(Stored items)

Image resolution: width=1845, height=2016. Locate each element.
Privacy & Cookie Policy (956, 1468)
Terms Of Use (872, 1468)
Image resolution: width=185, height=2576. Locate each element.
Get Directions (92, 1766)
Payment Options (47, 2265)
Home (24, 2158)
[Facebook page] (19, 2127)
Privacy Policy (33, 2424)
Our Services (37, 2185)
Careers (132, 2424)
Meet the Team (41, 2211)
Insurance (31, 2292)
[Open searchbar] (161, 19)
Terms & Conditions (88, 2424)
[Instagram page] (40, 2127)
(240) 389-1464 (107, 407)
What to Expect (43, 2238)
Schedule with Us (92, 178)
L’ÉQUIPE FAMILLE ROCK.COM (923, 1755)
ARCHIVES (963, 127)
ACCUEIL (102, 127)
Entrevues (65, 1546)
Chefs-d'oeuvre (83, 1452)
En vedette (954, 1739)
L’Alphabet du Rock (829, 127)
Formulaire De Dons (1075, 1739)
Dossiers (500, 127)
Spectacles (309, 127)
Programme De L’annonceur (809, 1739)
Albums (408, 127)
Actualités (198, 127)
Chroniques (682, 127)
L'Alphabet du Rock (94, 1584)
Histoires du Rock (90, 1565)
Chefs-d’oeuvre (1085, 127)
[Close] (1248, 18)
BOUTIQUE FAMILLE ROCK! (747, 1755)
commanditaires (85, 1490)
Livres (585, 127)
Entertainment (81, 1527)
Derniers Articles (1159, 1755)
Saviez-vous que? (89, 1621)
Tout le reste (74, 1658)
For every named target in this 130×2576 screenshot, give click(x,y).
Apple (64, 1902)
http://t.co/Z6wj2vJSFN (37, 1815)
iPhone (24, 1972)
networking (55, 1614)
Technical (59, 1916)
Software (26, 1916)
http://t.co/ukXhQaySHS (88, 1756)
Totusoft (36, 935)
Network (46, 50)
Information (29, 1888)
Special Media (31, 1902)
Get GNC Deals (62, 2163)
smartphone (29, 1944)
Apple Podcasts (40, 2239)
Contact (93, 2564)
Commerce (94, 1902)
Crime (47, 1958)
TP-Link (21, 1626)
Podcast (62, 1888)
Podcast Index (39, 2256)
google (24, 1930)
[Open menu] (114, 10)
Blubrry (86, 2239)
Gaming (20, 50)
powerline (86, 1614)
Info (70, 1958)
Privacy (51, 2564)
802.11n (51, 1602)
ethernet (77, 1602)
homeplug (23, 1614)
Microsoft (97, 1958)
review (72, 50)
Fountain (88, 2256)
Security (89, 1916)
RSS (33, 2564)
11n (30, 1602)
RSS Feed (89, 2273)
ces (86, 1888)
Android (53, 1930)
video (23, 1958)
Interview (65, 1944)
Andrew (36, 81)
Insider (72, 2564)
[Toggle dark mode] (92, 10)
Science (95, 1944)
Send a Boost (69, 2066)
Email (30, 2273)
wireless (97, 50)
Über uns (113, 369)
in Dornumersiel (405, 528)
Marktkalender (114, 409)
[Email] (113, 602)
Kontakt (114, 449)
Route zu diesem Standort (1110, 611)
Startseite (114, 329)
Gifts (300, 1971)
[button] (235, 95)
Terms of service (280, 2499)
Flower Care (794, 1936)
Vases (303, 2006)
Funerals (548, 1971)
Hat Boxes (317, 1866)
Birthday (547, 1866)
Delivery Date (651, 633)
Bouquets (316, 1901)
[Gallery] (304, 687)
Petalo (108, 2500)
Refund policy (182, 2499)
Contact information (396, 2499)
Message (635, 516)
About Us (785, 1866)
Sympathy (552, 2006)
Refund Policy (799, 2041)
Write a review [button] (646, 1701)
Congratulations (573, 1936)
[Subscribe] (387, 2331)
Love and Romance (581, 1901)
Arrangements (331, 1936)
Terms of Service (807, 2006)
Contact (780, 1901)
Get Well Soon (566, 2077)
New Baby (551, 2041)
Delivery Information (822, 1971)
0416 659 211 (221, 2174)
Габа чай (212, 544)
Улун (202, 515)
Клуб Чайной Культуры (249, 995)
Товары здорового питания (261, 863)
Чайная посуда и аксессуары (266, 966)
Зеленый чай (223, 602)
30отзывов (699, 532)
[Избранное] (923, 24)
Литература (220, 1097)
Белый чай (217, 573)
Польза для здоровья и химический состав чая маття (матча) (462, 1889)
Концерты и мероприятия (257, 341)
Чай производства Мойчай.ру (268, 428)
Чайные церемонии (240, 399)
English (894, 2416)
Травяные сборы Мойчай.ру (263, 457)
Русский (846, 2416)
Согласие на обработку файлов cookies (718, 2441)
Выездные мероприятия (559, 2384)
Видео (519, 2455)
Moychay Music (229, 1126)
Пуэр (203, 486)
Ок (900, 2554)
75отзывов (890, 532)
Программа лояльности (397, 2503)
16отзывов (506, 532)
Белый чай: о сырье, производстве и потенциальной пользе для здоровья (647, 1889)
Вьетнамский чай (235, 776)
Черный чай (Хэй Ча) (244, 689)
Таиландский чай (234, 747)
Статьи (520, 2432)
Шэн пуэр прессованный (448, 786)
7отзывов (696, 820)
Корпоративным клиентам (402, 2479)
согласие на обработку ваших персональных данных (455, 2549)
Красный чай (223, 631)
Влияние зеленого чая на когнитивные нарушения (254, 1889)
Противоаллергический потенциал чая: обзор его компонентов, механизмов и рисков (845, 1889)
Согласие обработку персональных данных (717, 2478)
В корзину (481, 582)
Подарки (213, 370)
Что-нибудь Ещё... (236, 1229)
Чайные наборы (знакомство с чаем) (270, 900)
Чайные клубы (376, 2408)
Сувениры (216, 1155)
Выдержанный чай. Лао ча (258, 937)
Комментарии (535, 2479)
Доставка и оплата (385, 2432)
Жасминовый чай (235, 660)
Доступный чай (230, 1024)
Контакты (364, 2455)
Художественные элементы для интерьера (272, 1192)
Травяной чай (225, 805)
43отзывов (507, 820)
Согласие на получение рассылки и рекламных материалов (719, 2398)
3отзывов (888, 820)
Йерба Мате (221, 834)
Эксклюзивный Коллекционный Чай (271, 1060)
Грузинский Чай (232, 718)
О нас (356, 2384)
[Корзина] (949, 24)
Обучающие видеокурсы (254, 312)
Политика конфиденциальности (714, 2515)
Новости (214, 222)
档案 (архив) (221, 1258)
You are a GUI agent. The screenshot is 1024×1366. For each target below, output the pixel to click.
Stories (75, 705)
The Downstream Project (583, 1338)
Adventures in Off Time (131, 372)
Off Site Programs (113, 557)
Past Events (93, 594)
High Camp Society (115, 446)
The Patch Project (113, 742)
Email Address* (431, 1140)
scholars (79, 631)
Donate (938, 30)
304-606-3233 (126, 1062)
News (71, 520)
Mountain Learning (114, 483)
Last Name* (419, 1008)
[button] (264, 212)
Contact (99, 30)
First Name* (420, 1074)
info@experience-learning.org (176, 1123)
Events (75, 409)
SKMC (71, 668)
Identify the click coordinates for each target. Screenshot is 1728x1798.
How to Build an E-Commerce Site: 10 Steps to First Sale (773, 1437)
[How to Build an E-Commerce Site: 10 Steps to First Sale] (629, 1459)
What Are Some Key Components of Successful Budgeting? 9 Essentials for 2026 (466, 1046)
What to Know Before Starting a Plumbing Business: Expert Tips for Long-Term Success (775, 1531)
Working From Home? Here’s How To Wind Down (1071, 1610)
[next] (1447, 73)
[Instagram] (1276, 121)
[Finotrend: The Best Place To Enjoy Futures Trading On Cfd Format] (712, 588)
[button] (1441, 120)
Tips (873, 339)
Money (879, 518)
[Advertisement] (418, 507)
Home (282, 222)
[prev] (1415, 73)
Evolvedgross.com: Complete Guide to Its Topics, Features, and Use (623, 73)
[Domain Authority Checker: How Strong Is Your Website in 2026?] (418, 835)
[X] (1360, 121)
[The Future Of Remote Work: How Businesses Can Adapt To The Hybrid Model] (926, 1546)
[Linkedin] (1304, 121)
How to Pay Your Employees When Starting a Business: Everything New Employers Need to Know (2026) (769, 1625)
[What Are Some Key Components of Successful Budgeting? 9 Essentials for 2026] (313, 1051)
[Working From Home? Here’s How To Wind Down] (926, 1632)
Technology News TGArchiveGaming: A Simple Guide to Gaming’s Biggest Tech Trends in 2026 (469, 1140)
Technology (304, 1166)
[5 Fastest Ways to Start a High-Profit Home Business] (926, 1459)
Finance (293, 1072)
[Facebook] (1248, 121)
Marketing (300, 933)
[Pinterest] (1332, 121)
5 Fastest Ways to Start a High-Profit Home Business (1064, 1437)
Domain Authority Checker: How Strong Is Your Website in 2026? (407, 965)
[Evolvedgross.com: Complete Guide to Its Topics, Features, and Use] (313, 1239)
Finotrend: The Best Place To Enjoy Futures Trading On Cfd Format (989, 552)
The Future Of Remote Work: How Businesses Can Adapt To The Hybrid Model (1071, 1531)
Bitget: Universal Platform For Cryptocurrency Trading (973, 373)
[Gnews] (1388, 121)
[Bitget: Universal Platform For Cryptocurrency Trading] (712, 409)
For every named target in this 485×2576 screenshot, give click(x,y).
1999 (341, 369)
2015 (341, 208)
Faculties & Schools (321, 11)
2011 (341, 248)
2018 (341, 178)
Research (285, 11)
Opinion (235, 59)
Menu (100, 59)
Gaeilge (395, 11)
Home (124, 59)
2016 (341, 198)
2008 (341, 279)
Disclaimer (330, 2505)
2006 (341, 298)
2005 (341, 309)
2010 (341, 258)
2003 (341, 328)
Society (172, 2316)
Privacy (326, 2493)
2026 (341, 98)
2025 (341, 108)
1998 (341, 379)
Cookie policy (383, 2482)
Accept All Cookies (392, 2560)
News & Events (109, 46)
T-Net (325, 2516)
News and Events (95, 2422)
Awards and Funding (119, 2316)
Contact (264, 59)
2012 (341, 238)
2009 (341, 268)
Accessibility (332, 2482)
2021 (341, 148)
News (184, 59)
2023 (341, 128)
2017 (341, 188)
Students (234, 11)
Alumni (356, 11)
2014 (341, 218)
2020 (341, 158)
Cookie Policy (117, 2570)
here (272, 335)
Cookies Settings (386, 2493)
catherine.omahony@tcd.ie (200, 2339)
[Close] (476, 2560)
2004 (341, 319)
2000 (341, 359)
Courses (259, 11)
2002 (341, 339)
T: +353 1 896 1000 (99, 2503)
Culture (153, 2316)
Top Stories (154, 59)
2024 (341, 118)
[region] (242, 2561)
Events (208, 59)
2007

- [GOAL OF THE EXERCISE]: Transcribe the records above from the line holding "Chefs-d’oeuvre (1085, 127)" down to the line holding "Tout le reste (74, 1658)", inclusive, without adding anything.

- [ANSWER AREA]:
Chefs-d’oeuvre (1085, 127)
[Close] (1248, 18)
BOUTIQUE FAMILLE ROCK! (747, 1755)
commanditaires (85, 1490)
Livres (585, 127)
Entertainment (81, 1527)
Derniers Articles (1159, 1755)
Saviez-vous que? (89, 1621)
Tout le reste (74, 1658)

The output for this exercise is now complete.